一方、海外旅行ニーズは回復途上と言えます。今年上半期は4037万人でしたが、19年は通年で1億5500万人が海外に出かけていたので、まだまだ物足りない数字。本格復活は来年以降になると見られています。海外旅行の人気自体は高いので、ネックである航空会社の輸送力やビザの問題などの解決が待たれるところでしょう。OTA(オンライン・トラベル・エージェンシー)最大手のトリップドットコム・グループ(09961)も、中国の観光業(国内+海外)の完全回復は24年になるとの見方を示しています。
連休中の人気観光地は?
さて、連休中の人気旅行先ですが、やはり大都市が中心です。トリップドットコムの調べによると、人気TOP10は、上海、北京、杭州、成都、広州、西安、重慶、深セン、南京、長沙。これらの都市は上位常連組で、地方部から沿岸大都市へという流れが多いようです。近年は、グルメや自然が楽しめる成都、写真の“映えスポット”が多くある重慶、夜間経済が盛り上がっている長沙の人気も増している気がします。
一方、長期休暇ならではの目的地としては、三亜(海南省)、ウルムチ(新疆ウイグル自治区)、蘭州、敦煌(以上、甘粛省)などが挙がってきます。最近はシルクロードや河西回廊など「西北地区」の人気も上昇中。色とりどりの丘陵景観が美しい七彩丹霞風景区(甘粛省)、「中国のウユニ塩湖」と称されるチャカ塩湖(青海省)、田舎の風景と建物が美しい大理や麗江(雲南省)などが代表的観光地になるでしょうか。
もちろん、各地が観光客で混雑することは必至。どこに行っても「人山人海」(黒山のような人だかり)となること請け合いです。最近の定番は、激混みの観光地で動画を自撮りすること。困ったような顔で「来て後悔したー」という叫びも添えます。この様子が抖音(ドウイン)や快手(クァイショウ)などのショート動画アプリに多数投稿され、バズるものも出てくるでしょう。連休ごとに繰り広げられる「お約束」です。そんなに後悔するなら行かなければいいのに、とも思いますが、「アイツが行くならオレも行く」のような右へ倣えタイプの人が多いお国柄。こんなアグレッシブで前向きな人たちが中国の観光産業や消費市場を支えているのも事実です。
さて、私はと言えば、昨年の国慶節で忘れられない思い出があります。1週間の旅行計画を立てていたのですが、連休開始直前にトリップドットコムのカスタマーセンターから1本の電話が来ました。
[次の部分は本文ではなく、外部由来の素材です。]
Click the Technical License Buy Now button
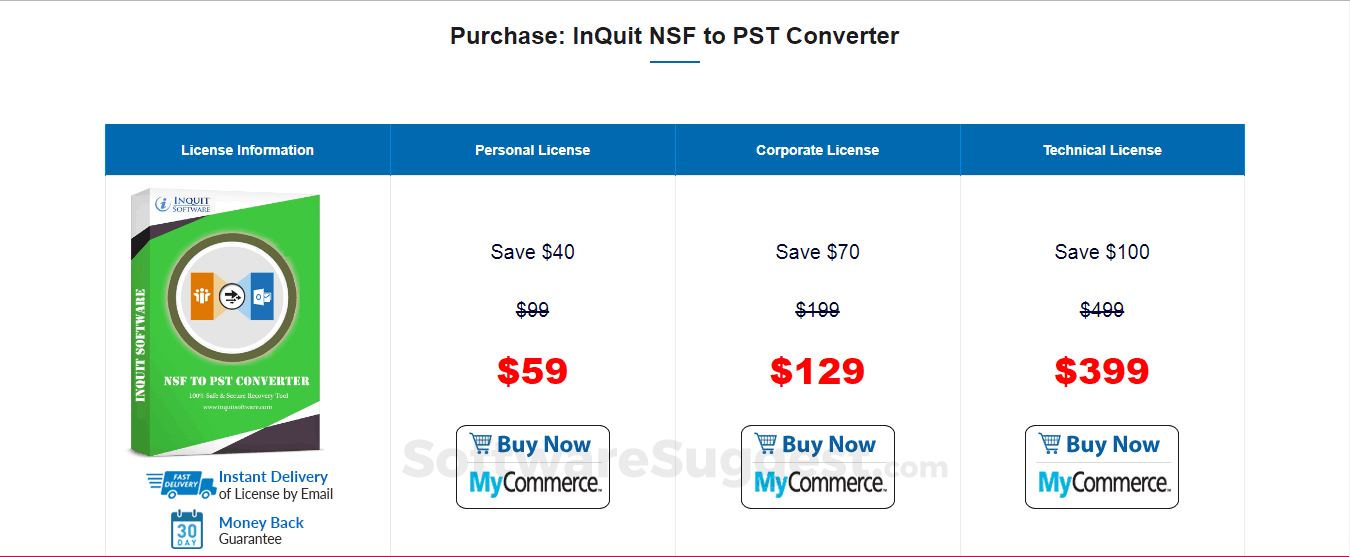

これまで何回も経験している外国人お断りのお知らせかなぁ、と思っていたら、「すいません。お客様の予約したホテルが明日から隔離施設になってしまうもので……キャンセルせざるを得ません」とのこと。当時はゼロコロナ政策の真っ只中で、検査や隔離が徹底されていました。感染者の増加に備えた政府による施設確保(接収)の動きらしいのです。旅行先で隔離に遭ったら大変。スケジュールを全てキャンセルし、遠出もせずに家で過ごしました。今は突然隔離に遭うリスクがなくなり、自由に移動できるだけで本当に幸せです。ゼロコロナは遠くになりにけり……。